Over the last Olympic cycle, from 2009-2012, only 10.3 percent of the USOC’s expenses went directly to athletes. That doesn’t include the tens of millions that go indirectly to athletes through health insurance, equipment, travel expenses and much more. The USOC’s 2014 financial statement lists $52.9 million in grants to the national individual sport governing bodies, which trickle down to the athletes. But it lists just $15.9 million in athlete grants.
It’s not as if this personal fundraising wouldn’t be necessary in the absence of the Ted Stevens Act and the USOC’s regulations. But what they do is diminish sponsorship income from smaller companies who might be interested in supporting lower-profile athletes.
These restrictions don’t affect the top athletes; Nike will still offer lucrative contracts to high-profile Olympians in glamorous sports, and will promote their Olympic exploits. Other major brands like Adidas and Under Armour will have to outbid the official USOC partner for the marketable stars.
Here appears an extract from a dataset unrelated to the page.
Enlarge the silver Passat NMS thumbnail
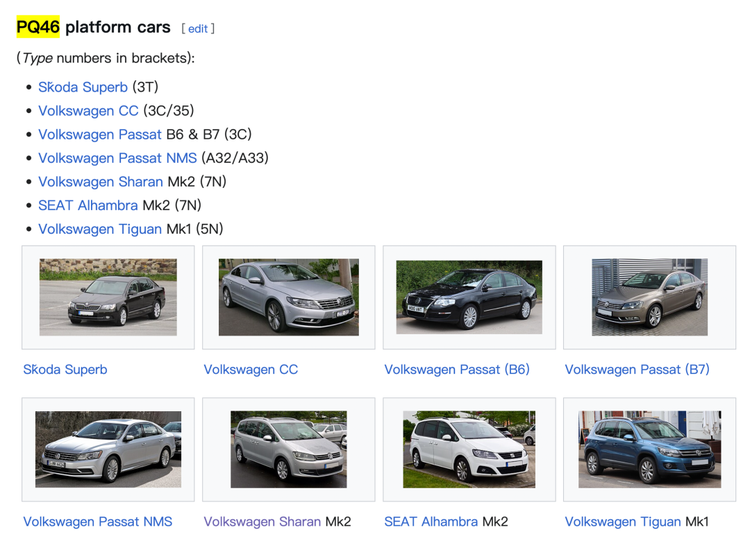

But up-and-coming athletes, and those in less popular sports, must look to smaller brands. Grace, for example, who had struggled with injuries and never won a national race, latched on with Oiselle. The value of these deals is depressed by the USOC’s stringent restrictions, because the companies can’t explicitly market their athletes’ involvement in the Olympics.
“Not only is it robbing us of that moment,” Bergesen said, “but it’s robbing that athlete of the ability to put value on that moment, and increase their earning potential.”
It’s not just these “brand guidelines” either. The infamous “Rule 40” imposes a sort of Olympic sponsorship blackout. Throughout the month surrounding the games — July 27-Aug. 24 for Rio — athletes and their non-Nike partner brands are forbidden from even acknowledging each other.
Bergesen claims that the rules discourage companies similar to hers from striking deals with athletes and supporting them financially, because they know they can’t profit off the exposure the Olympics, and that moment in the proverbial sun, offer.
“There’s a really poor return on investment in putting so much time and money and effort into building up the stories of these athletes,” Bergesen said. “It doesn’t really make sense when you pencil it out.
“We want track-and-field athletes to be able to make a living. There’s a reason, we feel, why the average income of track-and-field runners is so low, and it’s because of this system that really discourages small businesses from being involved.”
Unfortunately for Bergesen and Oiselle, there’s not much they can do. A lawsuit would likely lack legal standing, and there’s a reason the law is written the way it is.
But that won’t stop them from clamoring for changes to a system they feel is unjust — unjust to companies like Oiselle, and unjust to runners like Grace who need additional funding to pursue their Olympic dreams.